Fast forward to September 2013…Higgins has since departed, teams must now compete with a slew of online content for sports fans, and social is changing at an ever-increasing rate. As a result, it’s clear that some of the social “edge” Ortiz describes in the Jets has wore off. In fact, SportsFanGraph, a site dedicated to social media ranking in the professional sports industry, currently ranks the Jets 13th among NFL teams.

(sportamericano)
(sportamericano)

While there’s no direct evidence of a new social media strategy forming, we did learn the team is ramping up the use of the video boards (30 x 118 foot HD display boards at each corner of the stadium, and more than 2,100 HD monitors throughout the stadium) including using them to bring fans in the stadium into the social conversation by posting tweets, Facebook posts, and Instagram photos tagged with #NYJETS throughout the game.

Of course, in-stadium social initiatives will require additional bandwidth and the Jets have a plan for that. The team is working to increase bandwidth to the internet at the stadium to a 1 gigabit per second (Gbps) pipe which will, as a team spokesperson describes, “improve the fan experience by allowing them to share their gameday experience quickly through their social networks of choice.”

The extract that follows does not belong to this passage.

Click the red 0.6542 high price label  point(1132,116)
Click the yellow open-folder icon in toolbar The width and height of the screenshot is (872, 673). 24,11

According to the same Jets spokesperson, other tech upgrades for 2013 include:

  • CISCO StadiumVision system enabling the team to now, in a split second, synchronize all video monitors in MetLife Stadium, turning the building itself into a fan, celebrating plays along with the fans in the seats

  • Installation of major new public safety infrastructure upgrades

  • Working with partners to roll out unique touch points built on the latest in tech allowing them to bring fans richer and more fulfilling fan experiences at their respective activation areas at the stadium

“This is all part of an effort to give them the best gameday experience over the course of the 5-8 hours they are with us at MetLife Stadium.” Jets fans are sure to take notice when the team kicks off its first 2013 home game vs. Tampa Bay on September 8.